断断续续大半年,LevelDB 的源代码快看完了。期间经常会发出由衷的感叹:Google 的代码写得真好。为了督促自己尽快看完,同时也为了真正地从 LevelDB 源码里汲取养分,所以开出一个新系列「LevelDB 源码分析」,希望能整理输出一些干货。作为系列的第一篇,本文会介绍 LevelDB 中的基本数据结构,包括 Slice
、Hash
、LRUCache
。
Slice 定义于 include/leveldb/slice.h
,源码不过百行:
#include <assert.h>
#include <stddef.h>
#include <string.h>
#include <string>
#include "leveldb/export.h"
namespace leveldb {
class LEVELDB_EXPORT Slice {
public:
// Create an empty slice.
Slice() : data_(""), size_(0) {}
// Create a slice that refers to d[0,n-1].

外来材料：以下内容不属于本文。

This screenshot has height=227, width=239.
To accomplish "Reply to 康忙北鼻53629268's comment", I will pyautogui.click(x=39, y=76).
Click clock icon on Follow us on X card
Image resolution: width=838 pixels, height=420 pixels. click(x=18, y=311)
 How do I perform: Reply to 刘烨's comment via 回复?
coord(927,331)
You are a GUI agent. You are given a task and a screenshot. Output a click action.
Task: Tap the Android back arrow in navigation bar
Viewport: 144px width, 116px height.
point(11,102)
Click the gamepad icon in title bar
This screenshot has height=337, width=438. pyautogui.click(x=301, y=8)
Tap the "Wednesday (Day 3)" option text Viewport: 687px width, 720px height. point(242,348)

Slice(const char* d, size_t n) : data_(d), size_(n) {}
// Create a slice that refers to the contents of "s"
Slice(const std::string& s) : data_(s.data()), size_(s.size()) {}
// Create a slice that refers to s[0,strlen(s)-1]

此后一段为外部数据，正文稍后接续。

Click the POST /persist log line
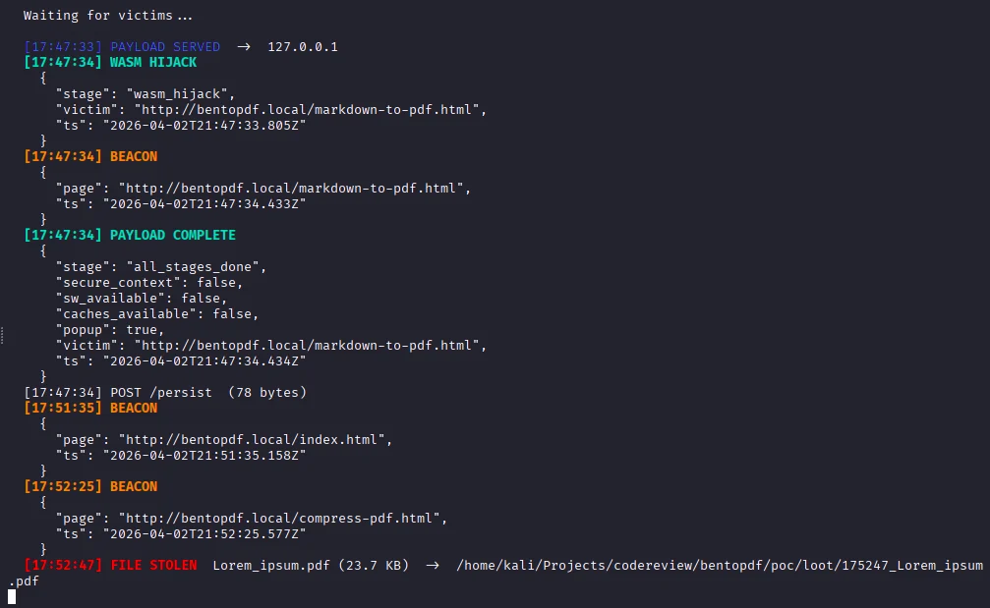Viewport: 990px width, 608px height. coord(165,392)
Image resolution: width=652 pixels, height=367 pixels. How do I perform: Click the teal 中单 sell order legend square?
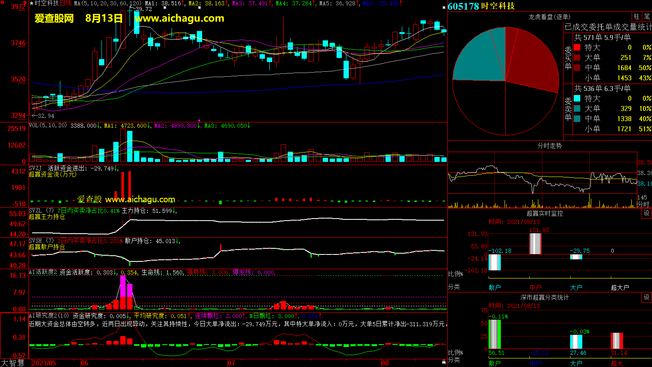[x=577, y=119]
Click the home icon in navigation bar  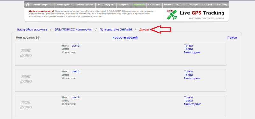(28, 4)
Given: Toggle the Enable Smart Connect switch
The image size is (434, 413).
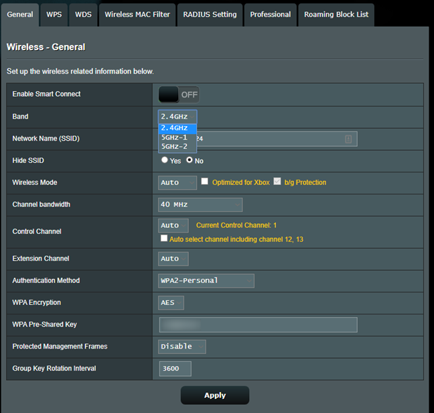Looking at the screenshot, I should pos(179,95).
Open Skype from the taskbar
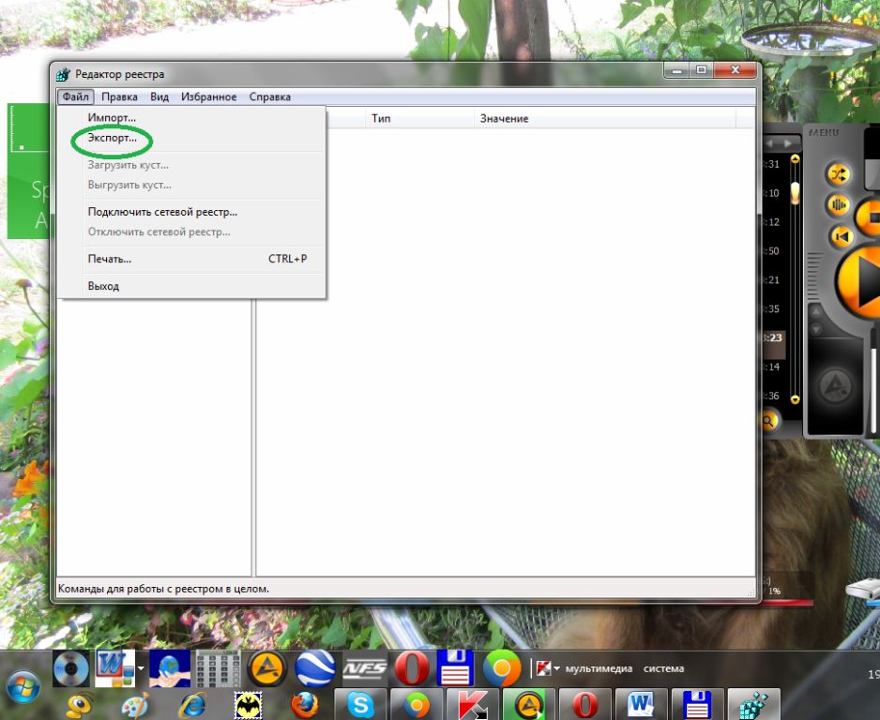880x720 pixels. (359, 704)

Slice(const char* s) : data_(s), size_(strlen(s)) {}
// Intentionally copyable.
Slice(const Slice&) = default;
Slice& operator=(const Slice&) = default;
// Return a pointer to the beginning of the referenced data
const char* data() const { return data_; }
// Return the length (in bytes) of the referenced data
size_t size() const { return size_; }
// Return true iff the length of the referenced data is zero
bool empty() const { return size_ == 0; }
// Return the ith byte in the referenced data.
// REQUIRES: n < size()
char operator[](size_t n) const {
assert(n < size());
return data_[n];
}
// Change this slice to refer to an empty array
void clear() {
data_ = "";
size_ = 0;
}
// Drop the first "n" bytes from this slice.
void remove_prefix(size_t n) {
assert(n <= size());
data_ += n;
size_ -= n;
}
// Return a string that contains the copy of the referenced data.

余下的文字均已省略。